We send a GET request for the URL and check if it succeeded:

my $response = $ua->get($url);

if ($response->is_success) {

  # Parse HTML
  my $tree = HTML::TreeBuilder->new;
  $tree->parse($response->content);

  # ... rest of code
}

If successful, we use HTML::TreeBuilder to parse the HTML content into an object structure we can traverse.

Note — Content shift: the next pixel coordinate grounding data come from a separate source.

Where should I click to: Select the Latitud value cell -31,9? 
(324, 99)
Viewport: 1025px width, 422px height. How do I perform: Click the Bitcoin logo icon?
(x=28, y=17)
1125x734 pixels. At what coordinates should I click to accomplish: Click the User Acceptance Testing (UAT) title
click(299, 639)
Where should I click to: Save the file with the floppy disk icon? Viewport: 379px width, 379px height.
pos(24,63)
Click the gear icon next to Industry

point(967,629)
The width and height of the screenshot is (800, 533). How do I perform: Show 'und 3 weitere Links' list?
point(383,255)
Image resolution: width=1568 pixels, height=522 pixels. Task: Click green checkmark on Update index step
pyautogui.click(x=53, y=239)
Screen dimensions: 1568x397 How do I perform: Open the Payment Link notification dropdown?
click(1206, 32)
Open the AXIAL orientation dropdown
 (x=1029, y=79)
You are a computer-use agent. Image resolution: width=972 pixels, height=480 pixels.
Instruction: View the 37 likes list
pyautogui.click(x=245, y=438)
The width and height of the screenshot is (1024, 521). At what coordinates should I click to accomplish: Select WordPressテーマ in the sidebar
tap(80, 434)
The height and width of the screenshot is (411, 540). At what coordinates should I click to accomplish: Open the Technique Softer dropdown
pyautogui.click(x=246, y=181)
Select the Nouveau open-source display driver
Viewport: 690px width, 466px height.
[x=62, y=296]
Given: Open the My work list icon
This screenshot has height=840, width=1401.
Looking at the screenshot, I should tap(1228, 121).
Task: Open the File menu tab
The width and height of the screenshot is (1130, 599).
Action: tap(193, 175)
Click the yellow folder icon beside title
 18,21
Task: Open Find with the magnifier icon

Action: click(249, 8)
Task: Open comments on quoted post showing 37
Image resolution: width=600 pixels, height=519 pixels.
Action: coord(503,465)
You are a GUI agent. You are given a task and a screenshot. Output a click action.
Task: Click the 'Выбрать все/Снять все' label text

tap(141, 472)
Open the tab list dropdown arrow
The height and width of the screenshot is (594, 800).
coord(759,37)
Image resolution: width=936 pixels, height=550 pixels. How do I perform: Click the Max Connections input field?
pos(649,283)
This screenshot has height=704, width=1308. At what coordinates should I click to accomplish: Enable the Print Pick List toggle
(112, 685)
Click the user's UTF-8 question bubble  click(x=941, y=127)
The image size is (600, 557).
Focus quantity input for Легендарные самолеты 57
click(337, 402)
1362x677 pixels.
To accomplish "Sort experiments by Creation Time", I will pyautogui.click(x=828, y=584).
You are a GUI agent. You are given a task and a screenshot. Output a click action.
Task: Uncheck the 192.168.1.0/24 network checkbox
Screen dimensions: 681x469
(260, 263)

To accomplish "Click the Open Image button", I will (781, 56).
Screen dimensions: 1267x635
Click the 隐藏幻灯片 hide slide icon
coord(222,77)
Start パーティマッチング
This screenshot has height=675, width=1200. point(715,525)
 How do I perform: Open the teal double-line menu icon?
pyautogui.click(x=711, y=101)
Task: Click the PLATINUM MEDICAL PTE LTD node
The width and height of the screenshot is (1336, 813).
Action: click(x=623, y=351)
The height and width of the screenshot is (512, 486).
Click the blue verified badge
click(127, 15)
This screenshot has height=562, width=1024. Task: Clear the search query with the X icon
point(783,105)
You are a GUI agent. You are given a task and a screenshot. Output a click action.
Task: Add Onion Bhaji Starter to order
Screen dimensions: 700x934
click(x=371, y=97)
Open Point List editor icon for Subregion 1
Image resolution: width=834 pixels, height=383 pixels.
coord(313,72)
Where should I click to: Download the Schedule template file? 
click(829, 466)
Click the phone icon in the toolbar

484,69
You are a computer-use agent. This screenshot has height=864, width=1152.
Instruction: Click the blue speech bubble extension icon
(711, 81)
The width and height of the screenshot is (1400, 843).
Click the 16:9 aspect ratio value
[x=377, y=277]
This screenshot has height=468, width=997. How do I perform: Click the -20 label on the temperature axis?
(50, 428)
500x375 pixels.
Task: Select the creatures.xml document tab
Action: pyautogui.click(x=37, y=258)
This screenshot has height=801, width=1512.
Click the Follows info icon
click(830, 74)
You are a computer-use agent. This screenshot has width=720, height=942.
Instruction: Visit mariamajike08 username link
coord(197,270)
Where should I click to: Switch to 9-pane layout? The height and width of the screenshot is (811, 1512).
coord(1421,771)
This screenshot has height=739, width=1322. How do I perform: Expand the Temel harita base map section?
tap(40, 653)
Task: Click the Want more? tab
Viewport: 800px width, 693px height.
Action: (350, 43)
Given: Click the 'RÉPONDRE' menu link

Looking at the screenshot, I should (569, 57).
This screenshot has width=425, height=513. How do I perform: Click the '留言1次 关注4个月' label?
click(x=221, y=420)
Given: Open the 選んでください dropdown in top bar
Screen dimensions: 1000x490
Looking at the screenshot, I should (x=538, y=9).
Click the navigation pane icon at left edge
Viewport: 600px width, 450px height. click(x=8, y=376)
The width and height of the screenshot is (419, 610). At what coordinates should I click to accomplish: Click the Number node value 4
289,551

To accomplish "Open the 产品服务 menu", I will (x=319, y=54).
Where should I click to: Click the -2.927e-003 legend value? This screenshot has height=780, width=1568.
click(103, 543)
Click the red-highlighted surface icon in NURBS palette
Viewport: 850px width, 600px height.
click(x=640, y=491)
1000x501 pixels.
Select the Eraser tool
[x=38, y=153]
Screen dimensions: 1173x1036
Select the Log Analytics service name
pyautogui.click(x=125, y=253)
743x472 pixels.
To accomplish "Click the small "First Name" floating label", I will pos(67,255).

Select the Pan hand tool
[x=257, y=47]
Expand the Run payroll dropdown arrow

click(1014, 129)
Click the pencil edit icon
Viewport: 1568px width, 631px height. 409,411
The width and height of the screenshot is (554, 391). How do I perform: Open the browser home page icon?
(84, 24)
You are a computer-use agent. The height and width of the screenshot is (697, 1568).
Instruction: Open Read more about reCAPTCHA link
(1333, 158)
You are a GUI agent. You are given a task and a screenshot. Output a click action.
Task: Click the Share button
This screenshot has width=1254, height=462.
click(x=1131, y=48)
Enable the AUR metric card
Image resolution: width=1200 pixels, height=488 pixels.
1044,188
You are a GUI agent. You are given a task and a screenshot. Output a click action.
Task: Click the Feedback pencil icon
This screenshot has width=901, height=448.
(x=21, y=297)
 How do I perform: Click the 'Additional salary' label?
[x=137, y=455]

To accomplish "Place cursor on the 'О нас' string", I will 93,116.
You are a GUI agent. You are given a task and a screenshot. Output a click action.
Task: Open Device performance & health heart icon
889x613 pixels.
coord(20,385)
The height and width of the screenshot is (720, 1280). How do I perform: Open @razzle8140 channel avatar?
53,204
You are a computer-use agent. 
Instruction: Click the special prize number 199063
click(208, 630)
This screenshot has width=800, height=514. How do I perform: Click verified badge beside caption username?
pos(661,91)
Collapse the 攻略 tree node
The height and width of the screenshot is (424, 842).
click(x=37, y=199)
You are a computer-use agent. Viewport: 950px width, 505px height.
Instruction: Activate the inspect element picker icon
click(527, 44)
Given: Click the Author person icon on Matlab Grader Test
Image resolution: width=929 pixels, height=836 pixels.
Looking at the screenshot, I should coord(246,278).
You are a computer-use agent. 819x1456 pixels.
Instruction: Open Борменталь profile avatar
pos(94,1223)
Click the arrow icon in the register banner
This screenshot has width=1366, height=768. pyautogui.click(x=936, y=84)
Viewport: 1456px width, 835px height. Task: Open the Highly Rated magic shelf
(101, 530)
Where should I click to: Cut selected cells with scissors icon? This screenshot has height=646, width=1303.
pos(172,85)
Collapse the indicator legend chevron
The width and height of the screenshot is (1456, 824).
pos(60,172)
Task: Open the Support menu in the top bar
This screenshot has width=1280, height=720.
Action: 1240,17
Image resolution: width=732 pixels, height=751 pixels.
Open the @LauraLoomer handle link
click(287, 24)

Extract Data from the Table

Inspecting the page

You can see when you use the chrome inspect tool that the data is in a table element with the class wikitable and sortable

We find this table element:

my $table = $tree->look_down(_tag => 'table', class => 'wikitable sortable');

We define arrays to store the scraped data fields:

my @names;
my @groups;
my @local_names;
my @photographs;

And create a folder to save images:

mkdir('dog_images') unless -d 'dog_images';

Understanding the Selectors

The most complex part is extracting the data within each row of the table. This is done by the selector code:

my @rows = $table->look_down(_tag => 'tr');
shift @rows; # skip header row

for my $row (@rows) {

  my @columns = $row->look_down(_tag => qr/^(td|th)$/);

  if (@columns == 4) {

    # Extract data from each column
    my $name = $columns[0]->look_down(_tag => 'a')->as_text;
    my $group = $columns[1]->as_text;

    my $span_tag = $columns[2]->look_down(_tag => 'span');
    my $local_name = $span_tag ? $span_tag->as_text : '';

    my $img_tag = $columns[3]->look_down(_tag => 'img');
    my $photograph = $img_tag ? $img_tag->attr('src') : '';

    # Download images
    if ($photograph) {
     // image download code
    }

    # Store data
    push @names, $name;
    push @groups, $group;
    push @local_names, $local_name;
    push @photographs, $photograph;

  }
}

This code loops through each row, gets the columns, and extracts data from the columns:

Name Column

The name is within a tag inside the first column:

my $name = $columns[0]->look_down(_tag => 'a')->as_text;

Group Column

The group name is directly the text content of the second column:

my $group = $columns[1]->as_text;

Local Name Column

There may be a tag with the local name. We check if this exists:

my $span_tag = $columns[2]->look_down(_tag => 'span');
my $local_name = $span_tag ? $span_tag->as_text : '';

Image Column

We check if there is an tag inside the 4th column:

my $img_tag = $columns[3]->look_down(_tag => 'img');
my $photograph = $img_tag ? $img_tag->attr('src') : '';

If found, we extract the src attribute which contains the image URL.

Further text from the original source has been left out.